Skillfully styled into posters and artworks, sometimes in sentences and sometimes standing on their own, the words are are intended as a balm to the women who come to N Street, to overcome homelessness, to heal.

Sharon Hart, who has worked at N Street Village for 25 years, seeks out the messages and puts them on the walls, where they brighten even the darkest day.

“I’ve seen quotes over the years and I’ve collected them in books,” explains Hart, whose job title is community outreach chair. “I’ll usually find quotes that I like and then do some sort of artwork around them.”

Her creations provide an ever-changing display in the big room that is central to the life of the Northwest Washington program that offers housing, health care, counselling and other supportive services to women. Sometimes there are white paper snowflakes and other times, colorful origami flowers; right now there is a collage of influential historical African-American figures, in honor of Black History Month. And there are always Hart’s posters. They line the far wall, each bearing a message that buoys the spirit.

“The art Sharon creates reflects the spirit and culture of our community,” says Ann McCreedy, director of programs at N Street Village. “She uses her own words and the words of artists, politicians, educators and activists to inspire our staff and clients to be our best selves.”
Hart’s work has evolved over the years. While she started out with holiday decorations, she started making the quote posters when residents asked her for art they could enjoy throughout the year. Hart says she never really knows where her next inspiration will come from.

“Sometimes things just come to you in the middle of the night and you’re like ‘Wow! I never thought about that,’” she said. “I never know when it is going to hit me, I just have to follow through with it.”

Once she finds a quote, Hart lets her artistic imagination run wild. She uses a simple set of tools, paper and markers, to create the posters.

“Paper is pretty much my favorite medium because its cheap and its easy to find,” she said “Sometimes I’ll take paper out of the recycling; I’ve always tried to rely on what was at hand.”

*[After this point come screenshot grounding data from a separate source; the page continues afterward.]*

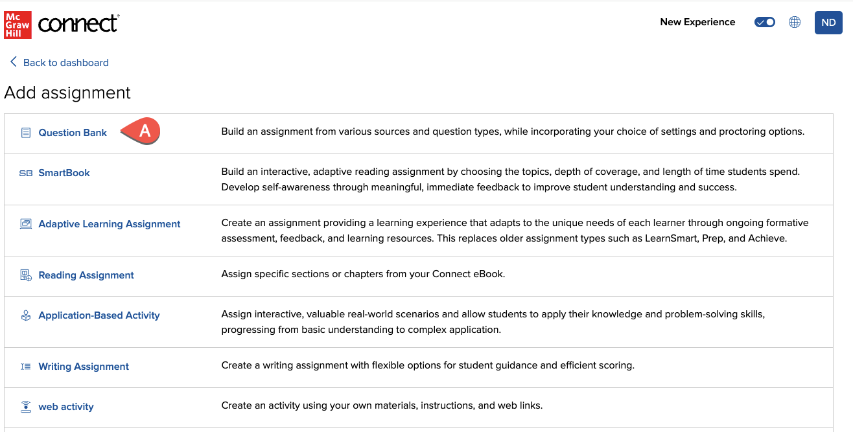Viewport: 853px width, 432px height.
Task: Click the McGraw Hill Connect logo
Action: tap(62, 24)
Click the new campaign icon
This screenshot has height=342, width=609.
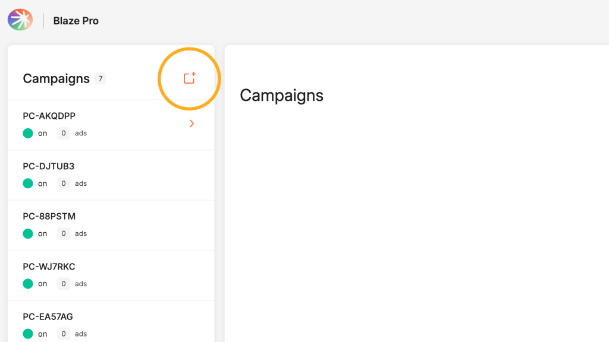point(190,78)
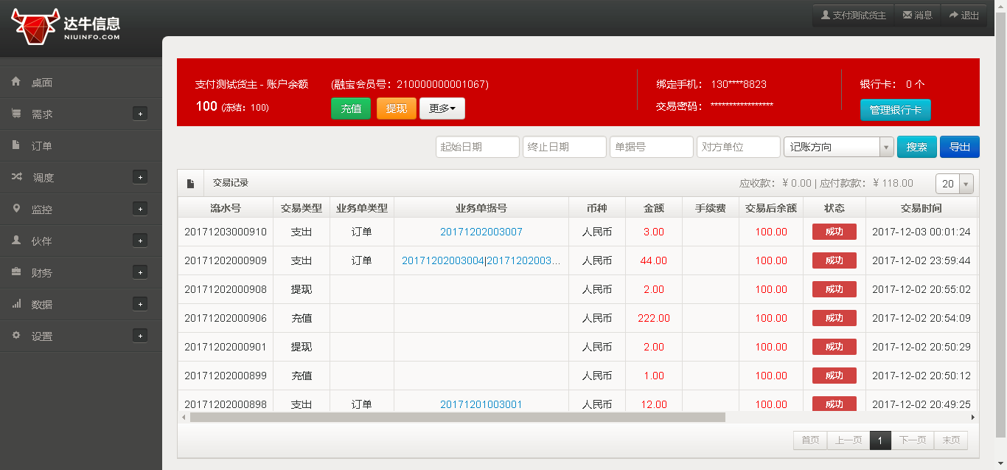Click the 起始日期 start date field
The image size is (1007, 470).
tap(477, 146)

Hart received a degree in graphic design from Washington Technical Institute, now known as the University of the District of Columbia. Before she began working at N Street Village, she struggled to find a job in graphic design.

“Graphics is sort of hard to get into,” she said. “I tried to do a bunch of different jobs to make ends meet and then eventually I came to N Street in January 1988.”

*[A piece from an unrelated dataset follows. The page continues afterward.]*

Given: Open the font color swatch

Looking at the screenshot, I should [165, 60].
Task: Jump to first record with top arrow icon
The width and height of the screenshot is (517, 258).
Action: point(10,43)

Hart was appointed community outreach chair in June 2011 after N Street Village underwent an expansion last year, acquiring two additional properties and increasing its staff from 29 people to 65.
Even as N Street has grown, Hart’s artwork, whether it be her posters, or holiday decorations, has served as a way to keep alive the unifying spirit of the place, says executive director Schoeder Stribling.

“The quotes that she finds to inspire and uphold us, and the beauty of her decorating–all of it creates community,” Stribling says.

Hart has gone beyond sharing her finished works. She also shares her skills, teaching art and craft classes to the women at N Street Village. She has enjoyed unlocking the talent of others.

“Some of the women are artistic in their own rights,” she said. “They like to do arts and crafts, they like to knit and crochet.” Some have also started taking photographs, and writing down their thoughts and feelings, Hart notes with pride.

“That’s powerful to me to see someone appreciating something I came up with.”

In addition to art classes at N Street Village, Hart is also involved in a group called the Community Craft Collective, a few women who meet once a week across the street from N Street Village at Luther Place Church, to do various arts and crafts activities including painting and jewelry making.
She knows well the deep benefits of arts and handicrafts.

“You kind of feel good about making things by hand,” Hart said. “It’s also a healing process.”

And she hopes the women of N Street find the same benefits.

“I hope they give some sort of inspiration, that they lift their spirits for the day,” she said.
Her own favorite poster displays an ancient Chinese proverb. The quote reads: “An invisible thread connects those who are destined to meet regardless of time, place, and circumstance. The thread may stretch or tangle but it will never break.”

The statement says something profound to her about how lives intersect here at N Street..
“That hits home,” she says. “We really don’t know why were brought together, but there is a common thread between us.”